[Devel] [PATCH v2] cgroup/cpuset: emulate cgroup in container

2017-12-13 Thread Stanislav Kinsburskiy
Any changes to this cgroup are skipped in container, but success code is
returned.
The idea is to fool Docker/Kubernetes.

https://jira.sw.ru/browse/PSBM-58423

This patch obsoletes "ve/proc/cpuset: do not show cpuset in CT"

v2:
Do not attach tasks in cpuset_change_cpumask on cpuset set change, it
requested from non-super VE.
This is a second part of the logic.
The first was to not change cpuset for newly added task. This one - to not
set new cpuset for all the tasks in cgroup.

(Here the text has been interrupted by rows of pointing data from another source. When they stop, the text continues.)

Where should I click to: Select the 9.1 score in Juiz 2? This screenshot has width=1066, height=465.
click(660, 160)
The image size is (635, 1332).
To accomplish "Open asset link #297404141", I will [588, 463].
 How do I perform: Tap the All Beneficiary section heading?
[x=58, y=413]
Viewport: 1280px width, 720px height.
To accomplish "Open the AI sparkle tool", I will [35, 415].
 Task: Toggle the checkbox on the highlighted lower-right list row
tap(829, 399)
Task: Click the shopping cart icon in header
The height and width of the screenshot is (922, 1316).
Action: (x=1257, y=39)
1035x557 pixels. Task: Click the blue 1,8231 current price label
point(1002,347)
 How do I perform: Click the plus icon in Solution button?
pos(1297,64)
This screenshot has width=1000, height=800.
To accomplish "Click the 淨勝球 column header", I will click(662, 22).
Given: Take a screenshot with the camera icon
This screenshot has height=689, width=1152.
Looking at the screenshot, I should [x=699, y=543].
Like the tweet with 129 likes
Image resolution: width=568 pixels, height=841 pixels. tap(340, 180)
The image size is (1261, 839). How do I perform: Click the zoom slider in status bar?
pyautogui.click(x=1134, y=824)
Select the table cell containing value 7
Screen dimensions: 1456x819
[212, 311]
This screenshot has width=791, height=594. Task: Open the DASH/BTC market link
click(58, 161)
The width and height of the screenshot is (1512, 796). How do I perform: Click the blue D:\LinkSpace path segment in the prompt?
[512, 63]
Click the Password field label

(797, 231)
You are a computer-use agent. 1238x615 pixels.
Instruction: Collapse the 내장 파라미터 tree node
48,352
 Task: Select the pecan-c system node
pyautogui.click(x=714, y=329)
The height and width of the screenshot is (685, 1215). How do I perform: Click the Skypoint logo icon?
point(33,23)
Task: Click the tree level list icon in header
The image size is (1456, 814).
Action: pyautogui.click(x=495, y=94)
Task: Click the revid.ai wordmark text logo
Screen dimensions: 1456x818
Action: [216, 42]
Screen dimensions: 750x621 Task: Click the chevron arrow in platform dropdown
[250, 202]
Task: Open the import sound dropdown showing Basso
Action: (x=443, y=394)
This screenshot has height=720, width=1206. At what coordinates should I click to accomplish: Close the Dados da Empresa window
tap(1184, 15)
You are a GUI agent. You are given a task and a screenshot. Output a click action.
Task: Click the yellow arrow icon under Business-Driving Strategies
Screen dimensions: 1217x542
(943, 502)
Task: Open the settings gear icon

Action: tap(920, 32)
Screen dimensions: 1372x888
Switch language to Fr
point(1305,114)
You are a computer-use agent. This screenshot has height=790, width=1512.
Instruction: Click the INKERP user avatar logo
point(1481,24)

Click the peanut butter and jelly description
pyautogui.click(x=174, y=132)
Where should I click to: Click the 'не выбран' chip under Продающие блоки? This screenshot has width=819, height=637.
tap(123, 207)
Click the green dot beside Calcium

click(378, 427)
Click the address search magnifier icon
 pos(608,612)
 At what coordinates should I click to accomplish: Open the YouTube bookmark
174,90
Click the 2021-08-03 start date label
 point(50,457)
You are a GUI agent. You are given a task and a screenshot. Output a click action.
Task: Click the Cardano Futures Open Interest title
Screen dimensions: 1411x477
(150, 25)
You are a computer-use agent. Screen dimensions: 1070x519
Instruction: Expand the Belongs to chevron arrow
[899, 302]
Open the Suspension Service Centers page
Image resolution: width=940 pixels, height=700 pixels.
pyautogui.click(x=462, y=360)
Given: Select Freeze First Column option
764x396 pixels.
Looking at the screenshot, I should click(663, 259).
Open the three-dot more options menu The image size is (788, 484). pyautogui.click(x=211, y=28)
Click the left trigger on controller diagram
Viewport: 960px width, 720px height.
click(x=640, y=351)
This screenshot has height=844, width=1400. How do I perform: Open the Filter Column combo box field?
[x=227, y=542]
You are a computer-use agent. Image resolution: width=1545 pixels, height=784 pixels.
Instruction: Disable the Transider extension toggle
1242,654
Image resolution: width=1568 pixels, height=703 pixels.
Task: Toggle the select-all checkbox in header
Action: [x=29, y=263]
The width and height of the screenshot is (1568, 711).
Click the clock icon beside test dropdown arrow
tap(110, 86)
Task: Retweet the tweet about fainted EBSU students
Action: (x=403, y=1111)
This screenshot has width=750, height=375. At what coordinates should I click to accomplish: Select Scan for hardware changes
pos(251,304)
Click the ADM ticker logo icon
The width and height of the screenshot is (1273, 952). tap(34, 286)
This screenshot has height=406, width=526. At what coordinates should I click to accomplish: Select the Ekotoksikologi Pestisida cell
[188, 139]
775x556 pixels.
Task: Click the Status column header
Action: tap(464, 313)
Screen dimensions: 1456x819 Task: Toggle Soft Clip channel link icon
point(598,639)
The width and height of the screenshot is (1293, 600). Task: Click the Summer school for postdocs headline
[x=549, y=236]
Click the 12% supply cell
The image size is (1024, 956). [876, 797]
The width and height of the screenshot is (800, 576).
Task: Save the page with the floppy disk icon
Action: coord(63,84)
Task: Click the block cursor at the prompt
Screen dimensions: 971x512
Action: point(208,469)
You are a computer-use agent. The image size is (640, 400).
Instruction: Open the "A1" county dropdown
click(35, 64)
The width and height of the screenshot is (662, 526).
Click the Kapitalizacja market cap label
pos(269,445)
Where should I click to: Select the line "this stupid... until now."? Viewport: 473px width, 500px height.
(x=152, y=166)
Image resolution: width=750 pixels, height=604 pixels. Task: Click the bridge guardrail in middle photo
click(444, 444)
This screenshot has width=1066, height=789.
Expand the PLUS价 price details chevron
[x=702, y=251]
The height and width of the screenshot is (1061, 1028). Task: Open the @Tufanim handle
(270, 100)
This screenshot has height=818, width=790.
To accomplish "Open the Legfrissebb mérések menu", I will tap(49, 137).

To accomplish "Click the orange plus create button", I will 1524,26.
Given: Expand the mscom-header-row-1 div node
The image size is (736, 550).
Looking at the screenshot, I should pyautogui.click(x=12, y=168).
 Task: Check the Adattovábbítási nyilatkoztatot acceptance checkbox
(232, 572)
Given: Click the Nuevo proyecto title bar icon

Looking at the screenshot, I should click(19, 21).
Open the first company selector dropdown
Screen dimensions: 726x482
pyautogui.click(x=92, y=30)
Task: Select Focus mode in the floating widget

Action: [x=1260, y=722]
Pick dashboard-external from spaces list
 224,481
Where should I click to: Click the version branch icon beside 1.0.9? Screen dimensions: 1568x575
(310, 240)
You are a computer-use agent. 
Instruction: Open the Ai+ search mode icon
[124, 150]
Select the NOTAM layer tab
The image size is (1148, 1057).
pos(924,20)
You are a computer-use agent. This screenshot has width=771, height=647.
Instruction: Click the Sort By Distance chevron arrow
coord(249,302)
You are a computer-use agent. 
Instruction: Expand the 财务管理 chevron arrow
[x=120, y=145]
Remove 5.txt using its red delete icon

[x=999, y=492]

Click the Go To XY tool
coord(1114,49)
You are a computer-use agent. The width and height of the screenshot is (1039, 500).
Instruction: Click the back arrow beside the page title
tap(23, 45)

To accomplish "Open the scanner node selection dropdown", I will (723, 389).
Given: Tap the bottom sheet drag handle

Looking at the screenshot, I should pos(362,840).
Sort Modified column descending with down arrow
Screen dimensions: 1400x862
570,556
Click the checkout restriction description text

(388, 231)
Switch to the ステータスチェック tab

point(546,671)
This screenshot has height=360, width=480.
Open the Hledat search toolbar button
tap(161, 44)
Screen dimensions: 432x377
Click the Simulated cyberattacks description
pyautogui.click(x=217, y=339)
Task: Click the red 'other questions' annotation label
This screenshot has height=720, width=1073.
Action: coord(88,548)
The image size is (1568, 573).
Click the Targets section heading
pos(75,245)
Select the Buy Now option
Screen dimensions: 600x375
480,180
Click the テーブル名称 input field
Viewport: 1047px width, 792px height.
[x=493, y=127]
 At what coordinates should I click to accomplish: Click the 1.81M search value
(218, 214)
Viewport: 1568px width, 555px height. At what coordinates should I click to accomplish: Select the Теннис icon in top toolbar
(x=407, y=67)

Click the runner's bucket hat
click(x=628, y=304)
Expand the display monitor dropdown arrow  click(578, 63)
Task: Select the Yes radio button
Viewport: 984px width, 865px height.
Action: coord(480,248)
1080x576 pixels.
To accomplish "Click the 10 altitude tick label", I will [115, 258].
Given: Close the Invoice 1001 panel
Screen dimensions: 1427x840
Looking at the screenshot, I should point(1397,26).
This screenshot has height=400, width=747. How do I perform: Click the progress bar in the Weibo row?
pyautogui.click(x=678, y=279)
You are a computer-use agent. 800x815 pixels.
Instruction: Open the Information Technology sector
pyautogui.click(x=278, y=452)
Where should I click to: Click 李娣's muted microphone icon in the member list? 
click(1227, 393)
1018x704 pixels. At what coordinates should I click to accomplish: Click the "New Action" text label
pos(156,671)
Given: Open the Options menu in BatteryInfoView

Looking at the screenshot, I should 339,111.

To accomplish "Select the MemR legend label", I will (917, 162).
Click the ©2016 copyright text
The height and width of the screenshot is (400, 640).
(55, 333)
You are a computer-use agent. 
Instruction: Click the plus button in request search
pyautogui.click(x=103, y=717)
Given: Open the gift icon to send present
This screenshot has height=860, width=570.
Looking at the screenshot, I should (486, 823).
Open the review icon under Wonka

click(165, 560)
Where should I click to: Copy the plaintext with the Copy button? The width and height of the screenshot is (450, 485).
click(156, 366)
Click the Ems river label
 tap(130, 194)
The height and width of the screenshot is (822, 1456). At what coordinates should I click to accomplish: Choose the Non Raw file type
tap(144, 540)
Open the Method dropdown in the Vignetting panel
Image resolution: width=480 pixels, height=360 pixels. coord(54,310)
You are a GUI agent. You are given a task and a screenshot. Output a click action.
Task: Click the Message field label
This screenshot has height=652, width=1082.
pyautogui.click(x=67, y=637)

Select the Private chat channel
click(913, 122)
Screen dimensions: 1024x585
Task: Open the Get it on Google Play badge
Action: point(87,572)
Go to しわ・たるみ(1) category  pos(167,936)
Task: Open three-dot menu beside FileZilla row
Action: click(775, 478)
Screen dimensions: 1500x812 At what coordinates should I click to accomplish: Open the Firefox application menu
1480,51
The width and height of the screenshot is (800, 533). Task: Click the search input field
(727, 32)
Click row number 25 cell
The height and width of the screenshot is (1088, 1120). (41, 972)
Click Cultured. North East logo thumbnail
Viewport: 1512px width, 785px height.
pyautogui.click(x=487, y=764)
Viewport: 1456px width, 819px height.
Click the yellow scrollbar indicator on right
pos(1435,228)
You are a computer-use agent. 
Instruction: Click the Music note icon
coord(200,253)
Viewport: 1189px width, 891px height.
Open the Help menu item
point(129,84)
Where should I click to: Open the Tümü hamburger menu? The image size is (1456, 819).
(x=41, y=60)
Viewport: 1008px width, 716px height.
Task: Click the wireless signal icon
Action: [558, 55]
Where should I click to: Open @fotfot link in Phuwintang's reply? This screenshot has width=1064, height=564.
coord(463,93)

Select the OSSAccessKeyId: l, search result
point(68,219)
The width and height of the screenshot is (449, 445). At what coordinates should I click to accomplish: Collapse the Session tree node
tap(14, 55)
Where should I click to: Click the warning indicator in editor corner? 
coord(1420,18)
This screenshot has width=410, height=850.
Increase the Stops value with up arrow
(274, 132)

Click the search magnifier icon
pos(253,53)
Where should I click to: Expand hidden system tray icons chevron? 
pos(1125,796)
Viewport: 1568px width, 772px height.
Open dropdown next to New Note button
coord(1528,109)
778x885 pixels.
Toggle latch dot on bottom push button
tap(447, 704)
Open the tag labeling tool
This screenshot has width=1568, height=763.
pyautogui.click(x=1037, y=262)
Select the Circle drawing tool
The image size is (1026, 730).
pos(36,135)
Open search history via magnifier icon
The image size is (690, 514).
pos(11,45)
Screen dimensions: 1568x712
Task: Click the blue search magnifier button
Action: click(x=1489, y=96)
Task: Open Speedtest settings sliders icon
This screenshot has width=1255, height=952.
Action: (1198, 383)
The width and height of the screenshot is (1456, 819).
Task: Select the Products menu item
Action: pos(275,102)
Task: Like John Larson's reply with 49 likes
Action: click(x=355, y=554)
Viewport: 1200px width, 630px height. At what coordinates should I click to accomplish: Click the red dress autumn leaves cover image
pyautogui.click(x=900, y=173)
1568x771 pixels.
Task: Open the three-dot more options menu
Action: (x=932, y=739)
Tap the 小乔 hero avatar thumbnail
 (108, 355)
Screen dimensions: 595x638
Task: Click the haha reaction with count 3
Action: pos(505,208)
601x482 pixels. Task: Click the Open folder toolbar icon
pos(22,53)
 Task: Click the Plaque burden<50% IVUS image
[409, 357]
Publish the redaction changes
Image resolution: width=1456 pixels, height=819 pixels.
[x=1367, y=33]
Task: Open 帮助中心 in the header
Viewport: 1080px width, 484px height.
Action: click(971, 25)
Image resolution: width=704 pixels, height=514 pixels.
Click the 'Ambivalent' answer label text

Signed-off-by: Stanislav Kinsburskiy 
---
 kernel/cpuset.c |   12 
 1 file changed, 12 insertions(+)

diff --git a/kernel/cpuset.c b/kernel/cpuset.c
index 26d88eb..43b1410 100644
--- a/kernel/cpuset.c
+++ b/kernel/cpuset.c
@@ -848,6 +848,9 @@ static int cpuset_test_cpumask(struct task_struct *tsk,
 static void cpuset_change_cpumask(struct task_struct *tsk,
  struct cgroup_scanner *scan)
 {
+   if (!ve_is_super(get_exec_env()))
+   return;
+
set_cpus_allowed_ptr(tsk, ((cgroup_cs(scan->cg))->cpus_allowed));
 }
 
@@ -1441,6 +1444,9 @@ static int cpuset_can_attach(struct cgroup *cgrp, struct 
cgroup_taskset *tset)
struct task_struct *task;
int ret;
 
+   if (!ve_is_super(get_exec_env()))
+   return 0;
+
mutex_lock(&cpuset_mutex);
 
ret = -ENOSPC;
@@ -1470,6 +1476,9 @@ static int cpuset_can_attach(struct cgroup *cgrp, struct 
cgroup_taskset *tset)
 static void cpuset_cancel_attach(struct cgroup *cgrp,
 struct cgroup_taskset *tset)
 {
+   if (!ve_is_super(get_exec_env()))
+   return;
+
mutex_lock(&cpuset_mutex);
cgroup_cs(cgrp)->attach_in_progress--;
mutex_unlock(&cpuset_mutex);
@@ -1494,6 +1503,9 @@ static void cpuset_attach(struct cgroup *cgrp, struct 
cgroup_taskset *tset)
struct cpuset *cs = cgroup_cs(cgrp);
struct cpuset *oldcs = cgroup_cs(oldcgrp);
 
+   if (!ve_is_super(get_exec_env()))
+   return;
+
mutex_lock(&cpuset_mutex);
 
/* prepare for attach */

___
Devel mailing list
Devel@openvz.org
https://lists.openvz.org/mailman/listinfo/devel


Re: [Devel] [PATCH v2] cgroup/cpuset: emulate cgroup in container

2017-12-14 Thread Pavel Tikhomirov
Other idea is - maybe we can not fake cpuset cgroup, but just allow 
these controller in container?


Main Idea of faking/hiding cpuset was: cpuset is not virtuallized(we 
don't have virtual processors) so container can bind itself to physical 
cpus and memory nodes. If several containers bind to same cpu they will 
end up competing for these cpu resources, it can influence performance 
badly. https://jira.sw.ru/browse/PSBM-30541


But AFAIKS performance is degraded only for containers which setup 
cpuset badly, all others are still scheduled on all cores and are fine. 
So we protect customers from themselves.


We can even add a feature to enable/disable cpuset per CT, e.g. vzctl 
sets ve.cpuset_enabled in ve cgroup before it's start, and after that 
from ve cgroup ctinit mounts cpuset in CT if it is listed in 
/proc/cgroups. Note we also need to do the same on criu restore.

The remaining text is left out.